Bouleuteiron (Meclis)
Bouleuterion (meclis binası), şehir yaşamı ile ilgili önemli kararları veren kent meclisinin toplandığı yapı anlamına gelir.Assos Antik Kentinin Şehir Mecisi Bouleuteiron Agora'nın doğusunda olup kürsü, heykeller, ve küçük anıtsal yapılardan oluşuyordu.

Gymnasium
Gymnasium gençlerin bedensel ve toplumsal eğitim aldıkları, çoğunlukla spor yapılan bina olup bir şehirde agora kadar önemlidir. Asos'ta gymnasium İÖ II yüzyılda yapılmıştır. Agora ile batı kapısı arasındadır. Dört yanı Dorik üsluptaki sütunlarla çevrili, taş döşeli bir avlu biçimindedir. 32X40 m ölçülerindedir. Girişteki yarım daire şeklindeki basamaklar,bir çok tarihi eserde olduğu gibi günümüze ne yazıkki ulaşamamıştır. Kuzeydoğusunda Bizans döneminden kalan bir kilise ile güneybatısında da bir sarnıç bulunmaktadır.

Tiyatro
İÖ II yüzyılda Agora'nın yakınına kurulmuştur. Son yüzyıla dek tümüyle korunan yapı, günümüzde restorasyon çalışmalarıyla kullanılabilir hale getirilmeye çalışılmaktadır. Geleneksel Grek tiyatro planına uygun olara, at nalı biçiminde olduğu sanılmaktadır. Roma döneminde yenilenmiştir.Zaman zaman ASSOS'la ilgili etkinlikler bu mekanda yapılıyor.

Stoa
Yağmur ve güneşten korunmak amacıyla yapılan,daha çok agoralarda bulunan stoalar;önü sütunlu, üstü örtülü galeriler(revak) olup, uzunlamasına yapılmıs bir duvar buna paralel bir veya birkaç sütun dizisi ve bunları örten bir çatıdan oluşurlar genelde.Dinsel törenlerde, siyasi ve felsefi toplantılarda, ticari ve kültürel etkinliklerde kullanılırlar.Felsefi Stoa Okulu, duvarları resimlerle süslü sütunların oluşturduğu bir yerde kurulduğu için, "Sütunlu galeri" anlamına gelen Stoa adını almıştır.

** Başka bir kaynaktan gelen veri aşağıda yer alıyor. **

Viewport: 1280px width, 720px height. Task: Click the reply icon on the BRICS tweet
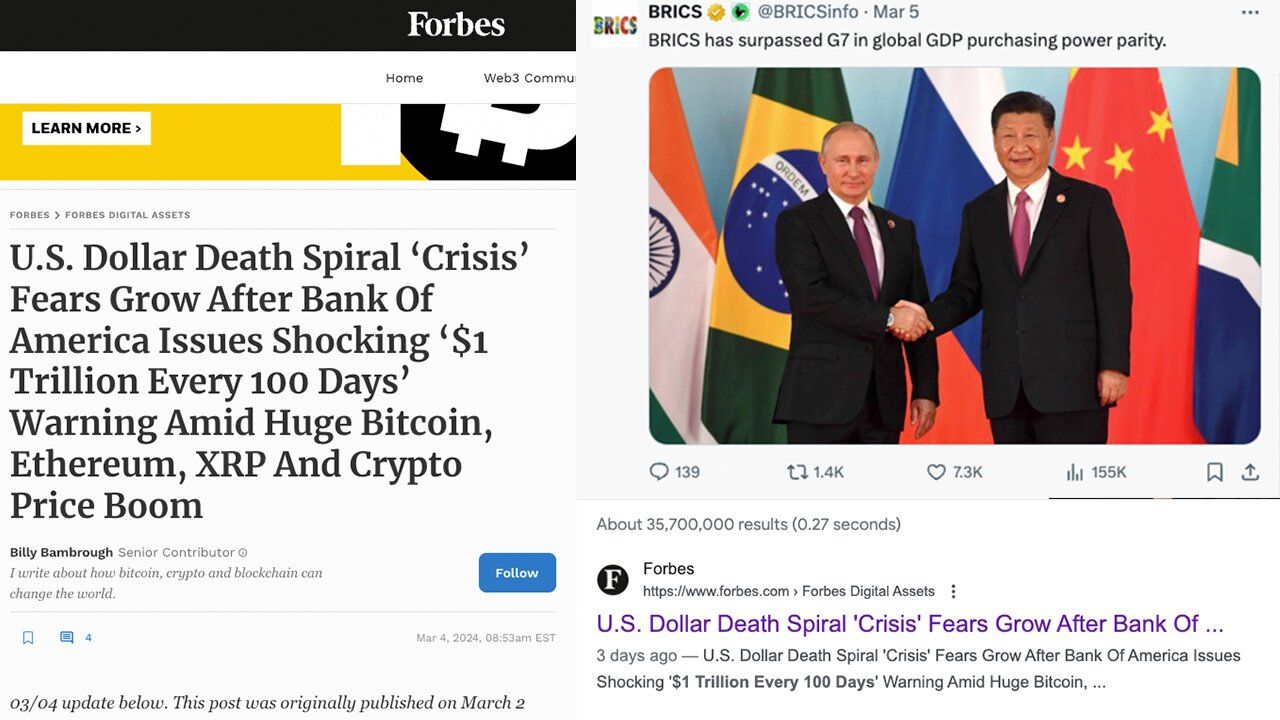coord(659,472)
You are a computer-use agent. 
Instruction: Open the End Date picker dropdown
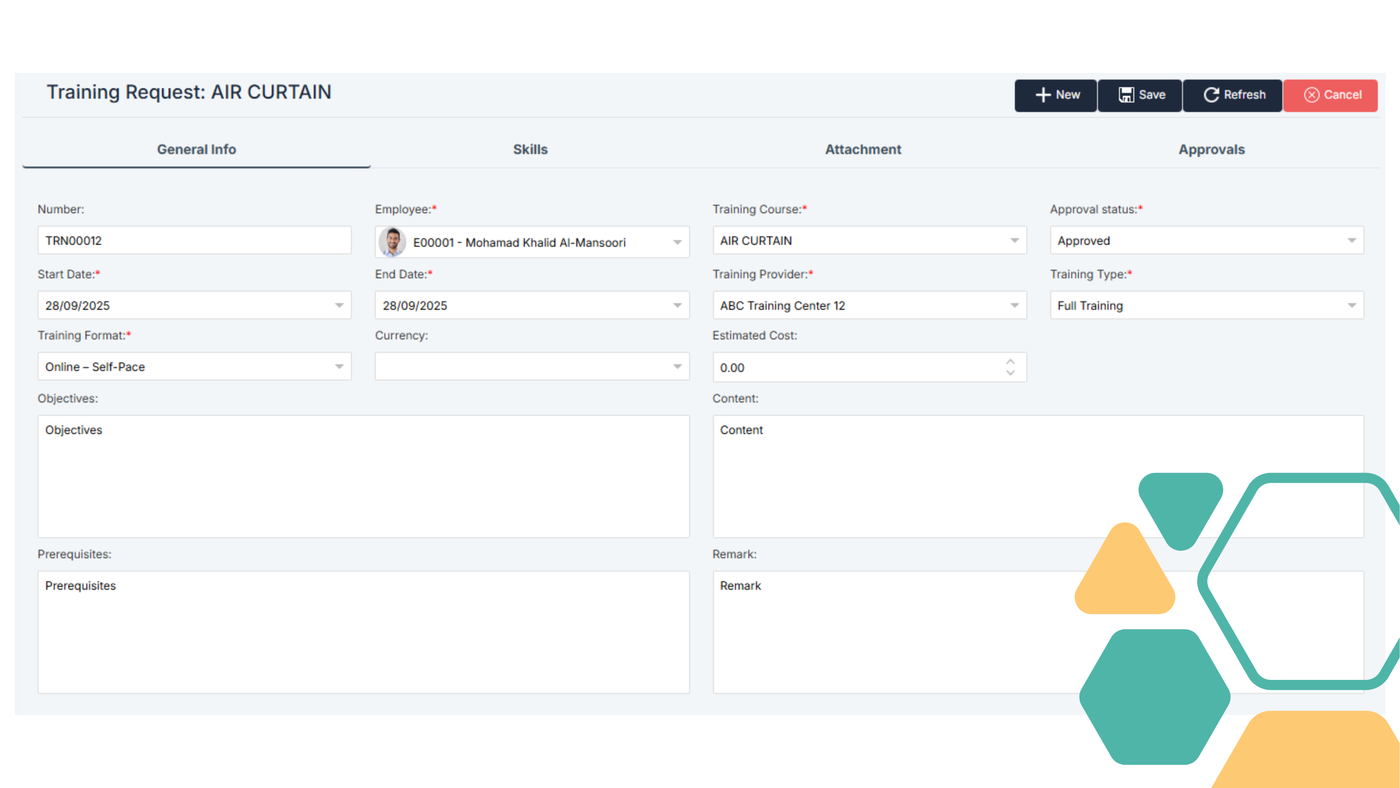pos(677,306)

Asos'ta stoalar;biri Agora'nın kuzeyinde, öbürü de güneyindedir. Kuzeydekinin İÖ III yüzyılın sonunda ya da II yüzyılın başında yapıldığı sanılmaktadır.İki katlı, Dorik üsluptadır. Alt katta, sütunların arası dörtgen panolarla süslenmiştir. İkinci katın duvarında, tavanı oluşturan ağaç kütüklerin yerleştiği delikler görülebilmektedir.Aynı dönemden olan güney stoa, üç katlı olup;orta katta 13 dükkan bulunuyordu. Alt katta ise sarnıç ve 13 hamam yer almaktaydı.

Nekropol
Nekropol;"nekro" (ölüler) ve "polis" (sehir) kelimelerinden türetilmiş olup mezarliklari kapsar. Genellikle kent disinda,bazen de ana kapinin hemen yakinin da yer alirlar.Assos'tada böyle olup Assos Nekropoli Helenistik ve Roma dönemlerindendir. Nekropol'ün batı ve doğu kapılarını bağlayan yol boyunca, mezar ve anıtlar sıralanmıştı. Batı kapısının kuzeyinde, Publius Varius'un mezar kalıntıları bulunmaktadır.

Hüdavendigar Camii
XIV. yüzyılda, I.Murad döneminde, Assos yıkıntıları arasında yüksekce bir yerde kurulmuş bir yapıdır. Bizans ve Roma dönemi kalıntılarının kullanılmış olması ilginçtir. Alçı mihrabı süsleyen yaprakların içi, kabartma rumilerle bezenmiştir. Mihrap nişinin yanlarında sütuncuklar vardır. Ana mekan, 8 köşeli kasnağa oturan bir kubbeyle örtülüdür. Son cemaat yerinin iki yanı kapalı olup yanlarda basık kemer, ortada uzunlamasına tonozla örtülüdür. Minaresi yoktur. İhtiyaç olduğunda halen camii olarak kullanılmaktadır.

Behramkale Köprüsü
XIV. yüzyılda Tuzla Çayı üstüne yerel taşlardan yapılmıştır. Sivri kemerli yan gözler 7 metre, orta göz 15 metre yüksekliğindedir dense de cay yatağı dolduğu için bu yükseltiyi göremezsiniz. Köprüyü bugün yayalar kullanmaktadır. Yapılan yeni köprü taşıt trafiğine açıktır. Yakın çevresinde oluşan konaklama tesisleri ilginçtir.